Partial Halogenation Of Cyclic And Branched Perhydropentasilanes

The perhydropentasilanes (H3Si)(4)Si and Si5H10 were chlorinated with SnCl4 to give chlorohydropentasilanes without destruction of the Si-Si backbone. Tetrachloroneopentasilane (ClH2Si)(4)Si (2) was prepared in high yield from (H3Si)(4)Si and 3.5 equiv of SnCl4, while Si5H10 and an equimolar amount of SnCl4 afforded a mixture of similar to 60% of ClSi5H9 (1) with polychlorinated cyclopentasilanes and unreacted starting material, which could not be separated by distillation.

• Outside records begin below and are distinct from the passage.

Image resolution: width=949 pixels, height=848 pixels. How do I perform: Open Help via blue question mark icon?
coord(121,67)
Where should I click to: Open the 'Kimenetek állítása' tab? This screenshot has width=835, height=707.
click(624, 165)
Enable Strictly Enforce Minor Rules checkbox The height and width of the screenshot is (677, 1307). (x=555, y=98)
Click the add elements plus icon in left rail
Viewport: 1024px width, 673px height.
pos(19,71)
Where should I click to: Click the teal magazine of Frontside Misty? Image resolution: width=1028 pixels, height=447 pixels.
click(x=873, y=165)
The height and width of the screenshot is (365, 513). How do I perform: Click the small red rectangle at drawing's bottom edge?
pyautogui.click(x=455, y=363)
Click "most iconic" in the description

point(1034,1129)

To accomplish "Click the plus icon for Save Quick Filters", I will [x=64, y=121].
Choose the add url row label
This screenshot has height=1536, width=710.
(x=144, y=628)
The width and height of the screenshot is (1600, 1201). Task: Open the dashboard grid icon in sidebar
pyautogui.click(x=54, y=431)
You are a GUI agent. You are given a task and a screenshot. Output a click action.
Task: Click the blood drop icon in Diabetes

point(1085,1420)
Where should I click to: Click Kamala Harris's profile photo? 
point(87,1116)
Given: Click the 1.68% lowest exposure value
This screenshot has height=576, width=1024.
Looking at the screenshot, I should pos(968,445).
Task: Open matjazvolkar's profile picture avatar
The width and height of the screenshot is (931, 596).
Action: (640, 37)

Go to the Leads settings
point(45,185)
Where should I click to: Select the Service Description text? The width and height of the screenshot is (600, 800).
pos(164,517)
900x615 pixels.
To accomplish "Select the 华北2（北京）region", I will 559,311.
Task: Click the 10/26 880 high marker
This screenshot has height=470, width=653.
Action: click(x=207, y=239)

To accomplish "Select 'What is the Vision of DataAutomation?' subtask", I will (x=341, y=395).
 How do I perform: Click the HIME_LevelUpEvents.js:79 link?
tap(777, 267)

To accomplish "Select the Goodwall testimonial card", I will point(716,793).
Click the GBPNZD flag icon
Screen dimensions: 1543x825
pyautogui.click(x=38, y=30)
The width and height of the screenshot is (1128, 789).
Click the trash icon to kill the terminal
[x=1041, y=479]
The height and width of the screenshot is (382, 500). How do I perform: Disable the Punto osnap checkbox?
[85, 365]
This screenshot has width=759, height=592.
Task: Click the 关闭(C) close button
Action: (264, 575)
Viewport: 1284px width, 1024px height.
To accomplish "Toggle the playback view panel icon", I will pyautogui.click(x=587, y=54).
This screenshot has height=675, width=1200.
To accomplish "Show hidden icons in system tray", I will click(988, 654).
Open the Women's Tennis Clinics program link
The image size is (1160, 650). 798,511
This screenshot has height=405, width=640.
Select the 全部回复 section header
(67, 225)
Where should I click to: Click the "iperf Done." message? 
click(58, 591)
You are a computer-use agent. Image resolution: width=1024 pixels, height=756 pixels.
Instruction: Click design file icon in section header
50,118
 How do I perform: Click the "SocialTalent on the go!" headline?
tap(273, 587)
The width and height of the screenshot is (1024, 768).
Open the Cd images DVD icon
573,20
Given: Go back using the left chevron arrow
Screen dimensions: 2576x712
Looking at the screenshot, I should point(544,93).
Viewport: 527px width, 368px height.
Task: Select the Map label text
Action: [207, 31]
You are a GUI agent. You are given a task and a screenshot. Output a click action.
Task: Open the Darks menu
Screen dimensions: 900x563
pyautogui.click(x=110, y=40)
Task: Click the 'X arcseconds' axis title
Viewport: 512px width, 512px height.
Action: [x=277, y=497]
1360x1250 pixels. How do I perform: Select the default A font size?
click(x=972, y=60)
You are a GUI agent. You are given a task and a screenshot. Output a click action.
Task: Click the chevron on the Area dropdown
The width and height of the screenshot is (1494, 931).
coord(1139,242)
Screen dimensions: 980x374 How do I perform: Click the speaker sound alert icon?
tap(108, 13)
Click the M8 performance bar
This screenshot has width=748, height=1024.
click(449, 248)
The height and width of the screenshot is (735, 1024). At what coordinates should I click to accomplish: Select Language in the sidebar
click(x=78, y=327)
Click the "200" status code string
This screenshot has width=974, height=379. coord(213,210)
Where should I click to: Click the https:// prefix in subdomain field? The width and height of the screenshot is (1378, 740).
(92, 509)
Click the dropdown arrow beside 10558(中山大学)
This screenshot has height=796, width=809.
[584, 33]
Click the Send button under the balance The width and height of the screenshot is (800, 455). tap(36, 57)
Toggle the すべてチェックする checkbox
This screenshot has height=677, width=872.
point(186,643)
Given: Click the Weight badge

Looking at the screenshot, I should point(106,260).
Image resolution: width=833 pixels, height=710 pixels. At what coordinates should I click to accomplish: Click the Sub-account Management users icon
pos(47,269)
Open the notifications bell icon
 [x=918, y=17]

The selective monochlorination of Si5H10 was achieved starting from MesSi(5)Cl(9) (3; Mes = 2,4,6-trimethylphenyl) or TBDMP-Si5Cl9 (4; TBDMP = 4-tert-butyl-2,6-dimethylphenyl). 3 or 4 was successfully hydrogenated with LiAlH4 to give MesSi(5)H(9) (6) or TBDMP-Si5H9 (7), which finally gave 1 along with aryl-H and Si5H10 after treatment with an excess of liquid anhydrous HCl. All compounds were characterized by standard spectroscopic techniques. For Si-H derivatives, the coupled Si-29 NMR spectra were analyzed in detail to obtain an unequivocal structural assignment. The molecular structures of 2-4 were further confirmed by X-ray crystallography.